26The respondent rejects the applicant’s arguments. It contends that:
i. Its reliance on the s.44 insurer’s examinations by Dr. Walters was reasonable: the physician is well-qualified and entitled to reach the conclusions he did.
ii. Dr. Walters did not make the “error” attributed to him by the applicant, of overlooking – in fact he noted -- the applicant’s expert reports in reaching his conclusions.
iii. Additional reports from specialists such as Dr. Louise Koepfler, psychologist (report dated May 10, 2016), and Dr. Gary Moddel, neurologist (report dated March 28, 2016) gave it reasonable grounds to maintain its position on the disputed claims because they support a psychological diagnosis with elements of pain disorders, rather than the concussion and post-concussive injuries emphasized by the applicant in these claims.
iv. Its payment of IRBs and for other treatment plans demonstrate that it has taken the applicant’s issues seriously and acted reasonably.
27I find that the respondent is not liable to pay a Special Award to the applicant because:
i. While the applicant’s evidence outweighs the respondent’s evidence on the question of entitlement, I am not persuaded that the respondent’s reliance on Dr. Walters’ reports was unreasonable.
ii. The respondent’s submissions, including additional specialist reports, persuade me that it had grounds for bona fide doubts regarding the applicant’s claimed diagnoses and hence the treatment and assessment plans relating thereto.
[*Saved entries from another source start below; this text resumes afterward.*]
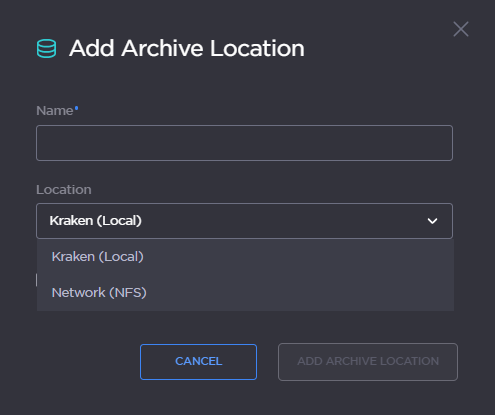Close the Add Archive Location dialog
The height and width of the screenshot is (415, 495).
pos(461,29)
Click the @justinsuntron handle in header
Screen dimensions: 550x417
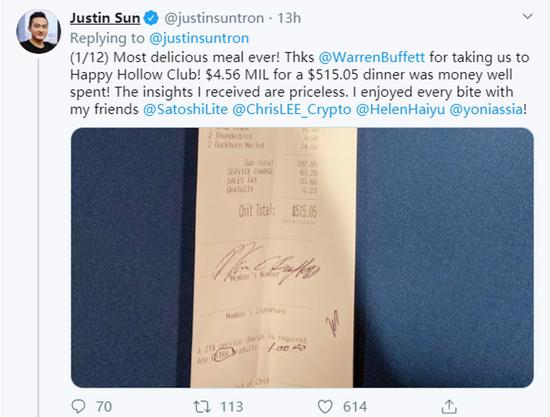[214, 18]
iii. I find that the respondent’s management of the applicant’s other claims strongly suggest that it has taken the applicant’s injuries seriously and acted reasonably, and make it appear improbable to me that it intended to act unreasonably on the disputed claims.
Costs
28Rule 19.1 permits a party to request that the Tribunal order the other party to pay costs, where the requesting party “believes that another party in a proceeding has acted unreasonably, frivolously, vexatiously, or in bad faith”. Section 51 of the Schedule sets out the criteria for assessing and awarding interest on overdue payments.
29The respondent has asked me to order costs. Its basis for the request is that the applicant added the issues in dispute to its initial appeal at the case conference of May 3, 2017 after resolving or withdrawing all of the issues in its initial appeal.
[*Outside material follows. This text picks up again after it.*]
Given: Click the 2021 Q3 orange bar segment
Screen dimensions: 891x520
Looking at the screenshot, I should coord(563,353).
30I deny the respondent’s request because:
(i) I have found for the applicant. Her evidence is too detailed and strong to characterize her appeal as “frivolous”, “vexatious” or “unreasonable”.
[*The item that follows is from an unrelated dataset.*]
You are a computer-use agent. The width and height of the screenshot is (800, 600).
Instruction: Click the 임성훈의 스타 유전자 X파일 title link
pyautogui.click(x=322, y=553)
(ii) The “late addition” of the issues in dispute to this appeal was approved by the Tribunal’s adjudicator at the case conference over the respondent’s objections. This approval negates the premise that the issues were “frivolous” or “vexatious” or that the applicant’s actions in adding them were “unreasonable” or somehow done in “bad faith”.
31The applicant has also asked me to order costs. Its request is unsupported by argument. I find no grounds on which to order costs against the respondent.
Interest
32Section 51(2) of the Schedule requires an insurer to pay interest on an overdue amount for each day the amount is overdue.
33Because I have found that payments are due to the applicant from the respondent, interest on overdue payments is owed, and ought to be paid in compliance with s.51(3)(4) of the Schedule.
Summary of Findings
38The applicant is entitled to payment for the disputed assessments and medical benefits set out as issues 1-4 above.
39The applicant’s claim for a special award is dismissed.
40Interest on overdue payments is owed.
41The parties’ requests for costs are denied.
Released: November 16, 2017
Christopher A. Ferguson, Adjudicator
Footnotes
- O.Reg. 34/10
- O.Reg 664, RRO 1990, pursuant to s.280 of the Insurance Act, RSO 1990 c.I.8, Part VI.